| Work to be completed |
Locate each line in the records that contains the string "Instruction", and copy those lines.

# START OF Excerpted data

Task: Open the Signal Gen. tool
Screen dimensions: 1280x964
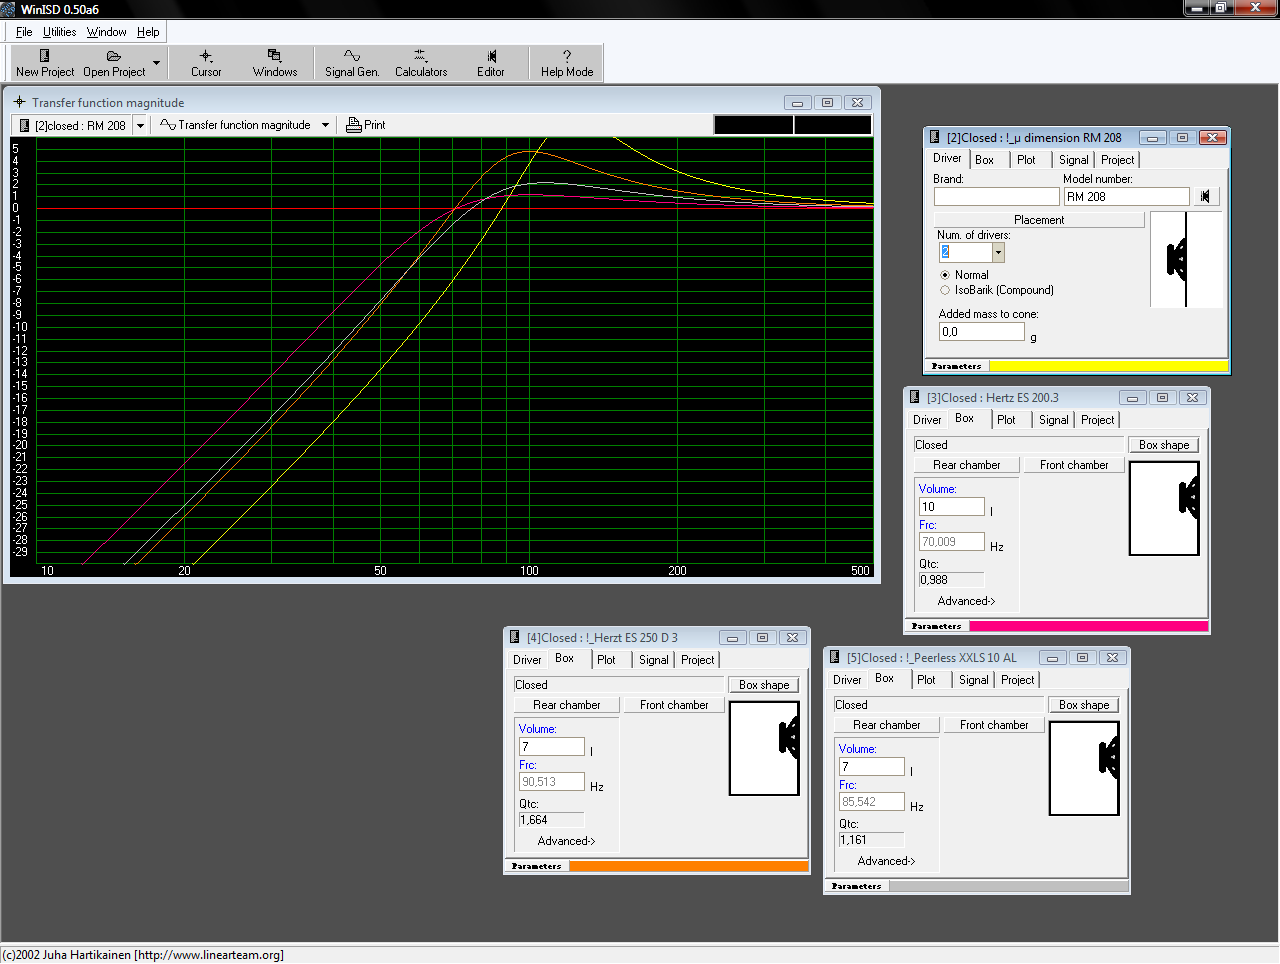Action: click(352, 62)
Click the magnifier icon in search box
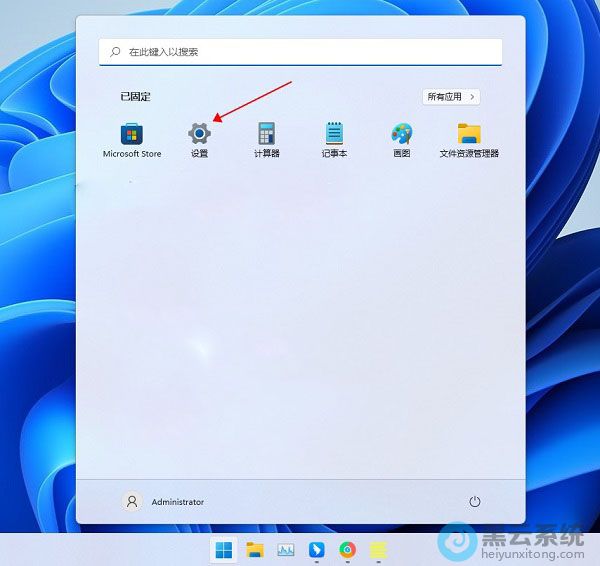Image resolution: width=600 pixels, height=566 pixels. coord(115,51)

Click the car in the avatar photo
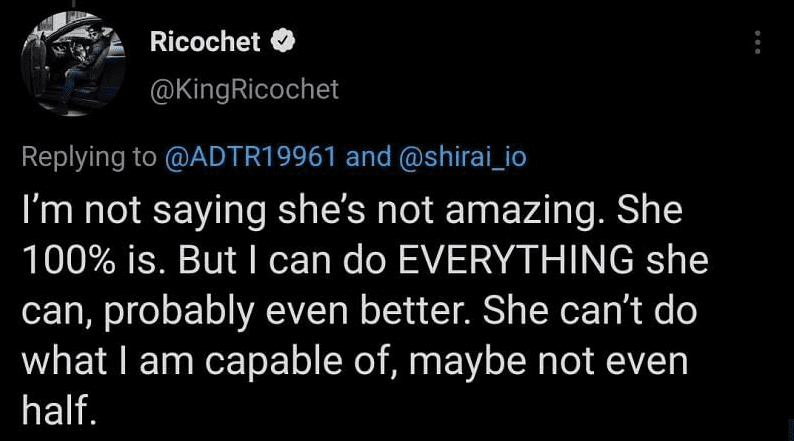pos(73,63)
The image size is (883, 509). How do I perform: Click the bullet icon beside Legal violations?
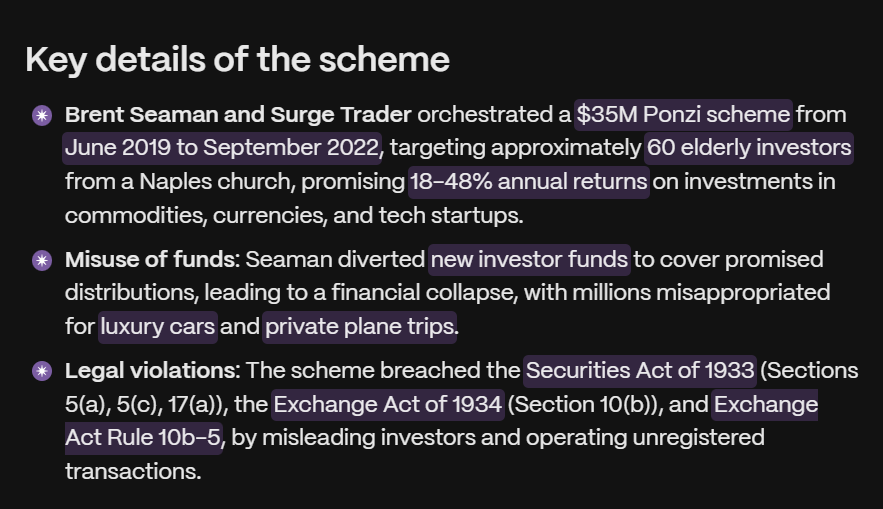pyautogui.click(x=42, y=371)
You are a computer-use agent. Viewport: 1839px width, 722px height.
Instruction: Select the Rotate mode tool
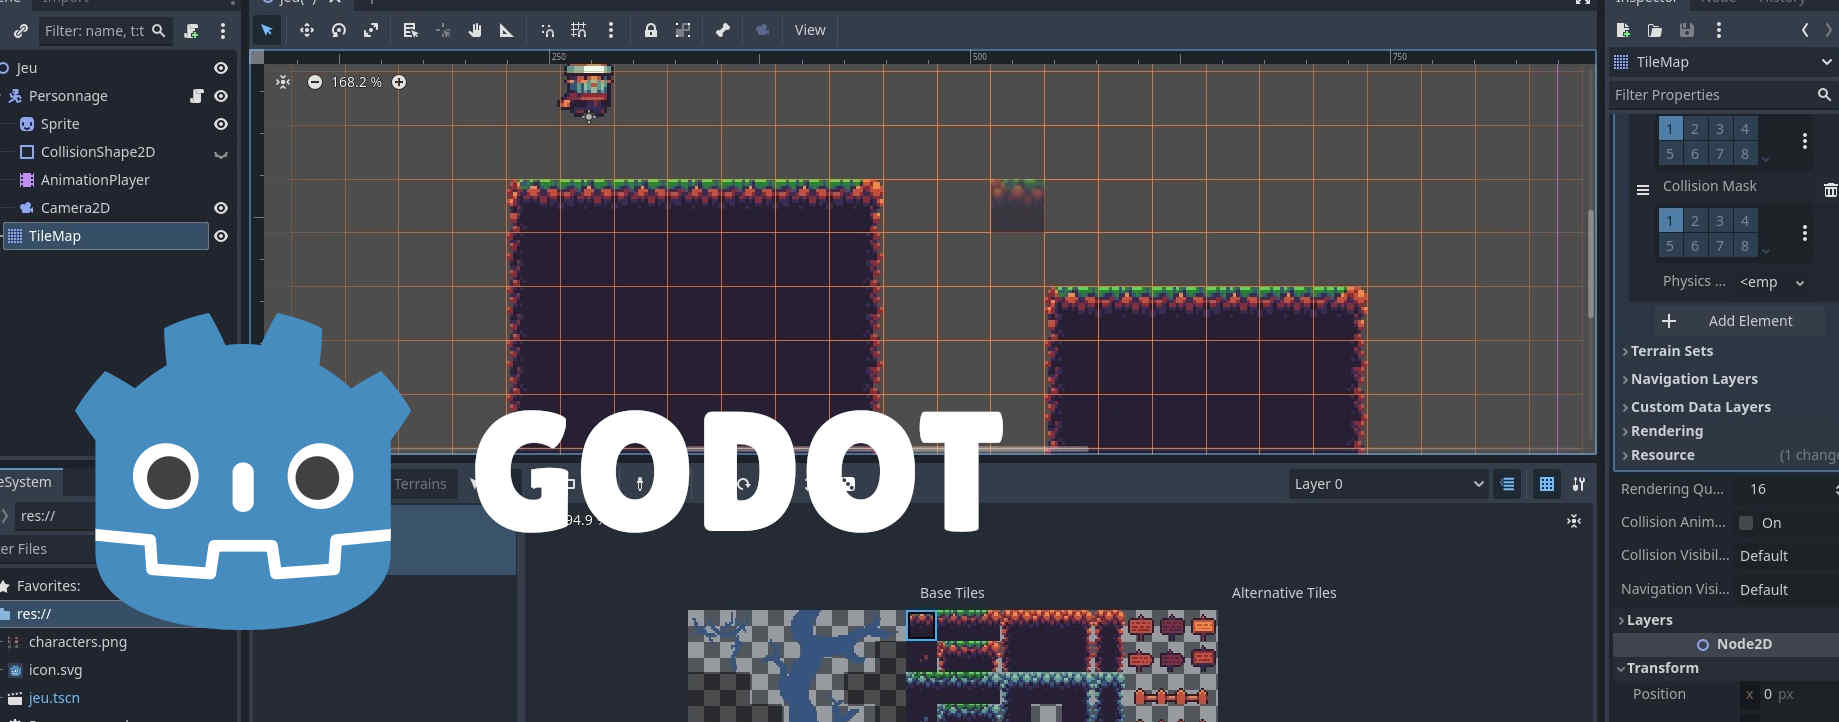(x=339, y=30)
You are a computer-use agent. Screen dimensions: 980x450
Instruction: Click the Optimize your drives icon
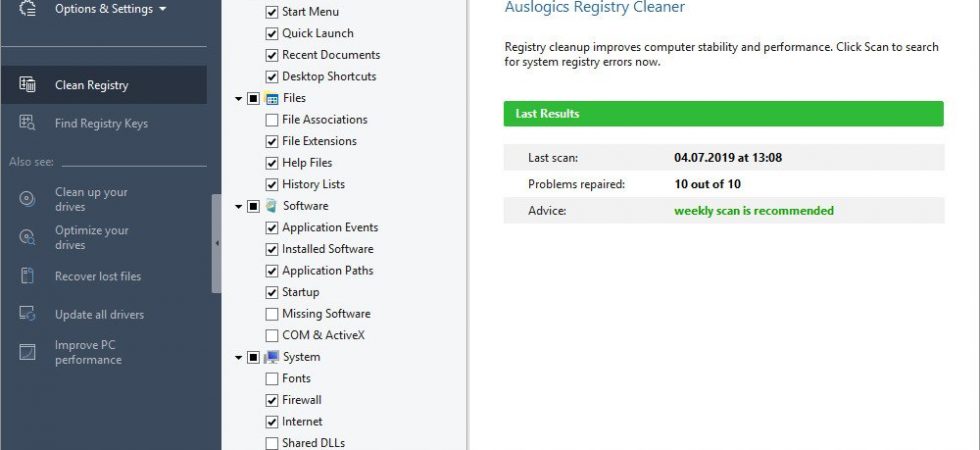(28, 238)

# END OF Excerpted data

| Written answer |
Instruction: Select the Rotate mode tool
Instruction: Click the Optimize your drives icon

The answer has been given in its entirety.